Dynamic monitoring for dynamic IT
Our analysis revealed that our monitoring system needed to adapt more to changing conditions, and that required us to focus on two key areas: dynamic monitoring and predictions.
Creating such an adaptive monitoring system using the standard agent or agentless monitoring tools is very hard. Monitoring is usually performed on static sites, where we check whether the application or a server is running correctly or at fault, usually based on traffic-light status indicators. But in our constantly changing IT environment, standard monitoring methods that report on static objects like server CPU usage or memory consumption of our Java application will miss many things that could help us prevent the next downtime.
Monitor your business baseline
Dynamic monitoring and predictions are both achieved by looking a bit beyond our static IT and instead considering what it is used for — our business. If you examine how your IT environment is used, you will probably find as we did that there is a seasonality pattern.
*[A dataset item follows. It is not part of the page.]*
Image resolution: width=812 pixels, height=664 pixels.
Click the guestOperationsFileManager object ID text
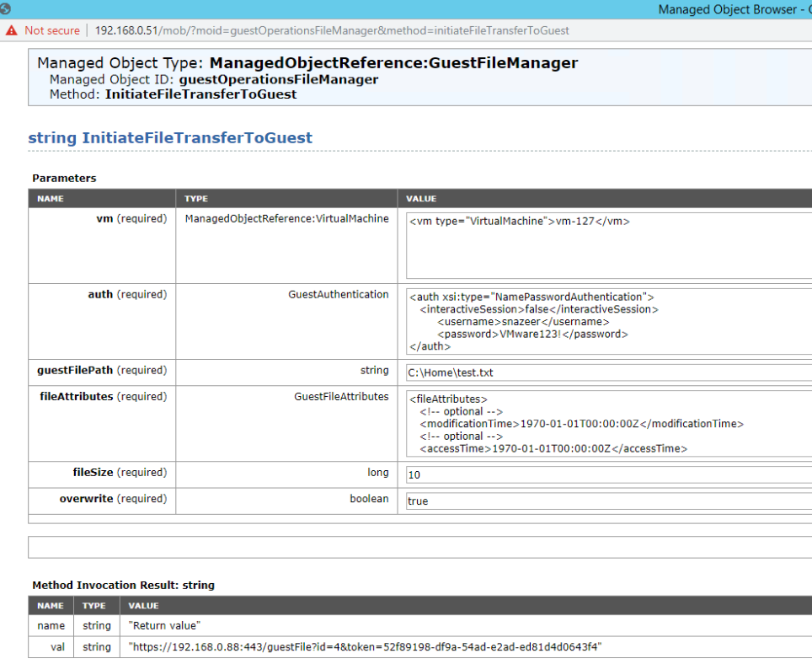[278, 79]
This usage pattern can inform remarkable monitoring capabilities that you cannot do with standard static monitoring.
Let’s take a simple metric like business usage, which is the number of users that are using the service. The performance of your IT application can be measured not only by whether it is up or down but also by how many users are using it. Depending on the service that your application is providing, you will find that it’s being used more at some points in time and less at others — a pattern that repeats over the course of a week, month or year. For example, you might find that usage is at its lowest post every Saturday, but on Monday it’s at its highest.
By harnessing this information you can establish a baseline of known behavior and monitor subsequent behavior for anomalies. These anomalies will indicate problems in places you have never thought you could even monitor before — your ISP provider, your external link to other vendors and even changes in your own business service.
In my case, monitoring from different angles gives me the ability to understand whether there is a problem and determine its priority. It also helps me identify a root cause twice as quickly, especially when it’s not in my environment. For example, my business relies on an ISP to connect users to our systems. When there is a problem with our ISP, standard monitoring provides no indication of it, because it monitors the environment from the inside. But with the baseline monitoring in place, I can know that there is a drop in my business activity — obviously a high-priority issue. Since there are no additional infrastructure alerts, I can start to search for the root cause outside of my environment, including checking external dependencies such as my ISP.
Prediction is the name of the game
The benefits of having your dynamic usage KPIs monitored are enormous. Not only do you no longer have tune any static thresholds, which reduces your maintenance to almost nothing, but the baseline business activity statistics let you know what should happen tomorrow, next week and next month. You can also see the real-time behavior in front of you, and compare it your predicted metrics. If the prediction fails due to a fault in any aspect, you can move as quickly as possible to find the fault.
In IT, knowledge is power, and being able to monitor things that I never could have before and provide more information, makes monitoring a more powerful tool for my business.